Pretend that its 2008, and Andrew owns an apple orchard.   Andrew can grow apples, but the problem is, his apple trees aren’t multiplying very quickly right now – their reproduction rate  is about 1% annually.   He has 100,000 trees, and he’s only getting 1000 new trees this year.  Blame it on the bees, the rain, the Fed – whatever – the trees are not reproducing very quickly.    Then there’s Joe:  Joe has an orange grove.   Joe’s 100,000 orange trees are spreading like gangbusters – expanding at a rate of about 5% a year.

Fast forward to 2013.    Andrew’s 100,000 apple trees have expanded into 105,100 apple trees.  Joe’s orange trees, however, have exploded into 127,600 orange trees!   Sadly, the evil banksters come and bulldoze 10% of Joe’s orchard just for kicks, but Joe still has 114,840 orange trees left!  We can obviously conclude that since 114,840 is a larger number than 105,100, that Joe has been better off than Andrew, right?  Of course not – ya know why? Cause that’s comparing apples to oranges!  See what I did there?

Astute readers will notice that I used the same numbers from Sorkin’s voodoo math inequality of Cypriot Euro-based accounts to U.S. dollar-based account:

“If you had 100,000 euros in a Cypriot bank account over the last five years, where the interest rate has averaged about 5 percent, you would have about 127,600 euros today. Even after the bailout, which would require you to give up 10 percent of your deposit — 12,760 euros — you would be left with 114,840 euros. The American bank? The $100,000 you deposited at Bank of America five years ago is about $105,100, at the going rate of about 1 percent interest a year.”

To make the fruit comparison viable and accurate, we need to take into account the cost of converting Andrew’s apple orchard into Joe’s orange grove.     Or compare the sales price of Andrew’s apples to the sales price of Joe’s oranges.   Or something to make it so that we’re talking in consistent terms!   I’ll give you another, even more accurate example in the postscript.

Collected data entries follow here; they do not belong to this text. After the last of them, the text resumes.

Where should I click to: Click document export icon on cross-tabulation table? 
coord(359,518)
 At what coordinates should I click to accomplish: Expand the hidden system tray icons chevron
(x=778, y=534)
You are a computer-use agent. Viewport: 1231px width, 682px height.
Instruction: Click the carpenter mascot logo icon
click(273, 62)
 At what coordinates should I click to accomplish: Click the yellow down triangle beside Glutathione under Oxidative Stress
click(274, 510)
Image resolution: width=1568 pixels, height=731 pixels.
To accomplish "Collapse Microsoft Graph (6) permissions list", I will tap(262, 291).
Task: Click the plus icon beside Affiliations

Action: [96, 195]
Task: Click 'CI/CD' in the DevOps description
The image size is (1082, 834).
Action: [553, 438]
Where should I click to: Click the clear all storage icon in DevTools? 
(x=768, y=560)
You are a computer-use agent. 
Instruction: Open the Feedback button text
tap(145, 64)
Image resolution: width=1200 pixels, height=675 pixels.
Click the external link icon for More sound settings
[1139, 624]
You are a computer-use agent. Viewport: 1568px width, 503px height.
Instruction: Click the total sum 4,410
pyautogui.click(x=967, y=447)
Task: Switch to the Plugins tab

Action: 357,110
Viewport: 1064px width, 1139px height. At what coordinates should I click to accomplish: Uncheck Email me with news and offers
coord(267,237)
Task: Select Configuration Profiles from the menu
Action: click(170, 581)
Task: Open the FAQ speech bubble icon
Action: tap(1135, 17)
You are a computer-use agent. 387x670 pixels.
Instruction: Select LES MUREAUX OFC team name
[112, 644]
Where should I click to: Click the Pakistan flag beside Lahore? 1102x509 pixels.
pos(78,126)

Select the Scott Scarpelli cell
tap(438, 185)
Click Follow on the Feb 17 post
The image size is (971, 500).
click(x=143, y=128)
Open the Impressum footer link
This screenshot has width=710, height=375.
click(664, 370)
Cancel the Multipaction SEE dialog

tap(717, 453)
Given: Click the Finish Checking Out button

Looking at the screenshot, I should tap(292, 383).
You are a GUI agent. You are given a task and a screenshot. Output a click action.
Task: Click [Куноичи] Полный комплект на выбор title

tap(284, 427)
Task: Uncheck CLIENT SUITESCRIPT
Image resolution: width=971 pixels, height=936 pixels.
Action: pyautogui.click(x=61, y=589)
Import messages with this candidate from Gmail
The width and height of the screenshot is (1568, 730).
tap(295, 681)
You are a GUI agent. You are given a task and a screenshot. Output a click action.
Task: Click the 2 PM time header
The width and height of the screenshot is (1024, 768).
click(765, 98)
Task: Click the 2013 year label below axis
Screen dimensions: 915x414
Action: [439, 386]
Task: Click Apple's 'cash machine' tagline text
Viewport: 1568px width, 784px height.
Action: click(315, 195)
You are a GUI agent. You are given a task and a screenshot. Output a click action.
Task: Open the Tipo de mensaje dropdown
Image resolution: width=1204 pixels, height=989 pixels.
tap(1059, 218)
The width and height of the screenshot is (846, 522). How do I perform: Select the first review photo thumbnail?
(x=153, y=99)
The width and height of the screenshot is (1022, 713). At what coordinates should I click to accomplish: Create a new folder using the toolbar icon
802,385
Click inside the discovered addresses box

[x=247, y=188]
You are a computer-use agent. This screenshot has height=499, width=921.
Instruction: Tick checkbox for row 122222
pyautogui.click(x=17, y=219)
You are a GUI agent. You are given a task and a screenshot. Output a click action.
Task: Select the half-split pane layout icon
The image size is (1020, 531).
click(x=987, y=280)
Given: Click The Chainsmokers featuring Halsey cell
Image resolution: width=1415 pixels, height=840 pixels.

Because comparing apples and oranges, well, there’s a saying about that or something

Andrew Ross Sorkin Gets The Cyprus Math Wrong



Here’s an example that might be even easier to understand, in the manner in which I’d teach it to a fifth grader:

It’s 2008 and Brian has a herd of cattle that weighs 100,000 pounds.  Cattle, in 2008, are selling for $10/lb.   Brian’s cattle gain weight at a rate of 1% per year.

Brian’s neighbor is Jim.  Jim has a herd of pigs that weigh 64,516 pounds.  Pigs, in 2008, are selling for 15,50/lb.   Jim’s pigs gain weight at a rate of 5 % per year.

After five years, Brian’s 100,000 pounds of cattle have grown into 105,100 pounds of cattle.   Brian’s 64,516 pigs have grown into 82,340 pounds.  Unfortunately, he then lost 10% of his herd to a disease, so he was left with only 74,106 pounds of pigs in his herd.

Who is better off?   Brian or Jim?

We need some more information, right? Namely: the current price of pigs and cattle!   Currently, cattle are selling for $10/lb, and pigs are selling for $12.90/lb.

You’ll notice that Brian’s starting 100,000 pounds of cattle at $10/lb was worth $1,000,000 dollars in 2008 – exactly the same value as Jim’s 64,516 pounds of pig @ 15.50/lb.  In other words: back in 2008, we could have bought the cattle herd or the pig herd for the same amount of money.    What are their respective herds worth now?

Brian’s 105,100 pounds of cattle at the current rate of $10/lb are worth $1,051,000, and Jim’s  74,106 pounds of pigs are worth $955,967.   Once we neutralize “cattle pounds” and “pig pounds” into a common denominator (dollars in this case), and have consistent comparison points, we can draw accurate conclusions:   Brian has done better than Jim has.

Do you need me to extend the analogy?

Brian’s cattle growing at 1% were U.S. savings accounts.

Jim’s pigs growing at 5% were Cypriot savings accounts.

The price ratio of pigs/cows of 15.50/10 back in 2008 is the EUR-USD exchange rate at the time of 1.55, and the current price ratio of pigs/cows of 12.90/10 is the current EUR-USD exchange rate of 1.29.


Hey Sorkin – Are you smarter than a fifth grader?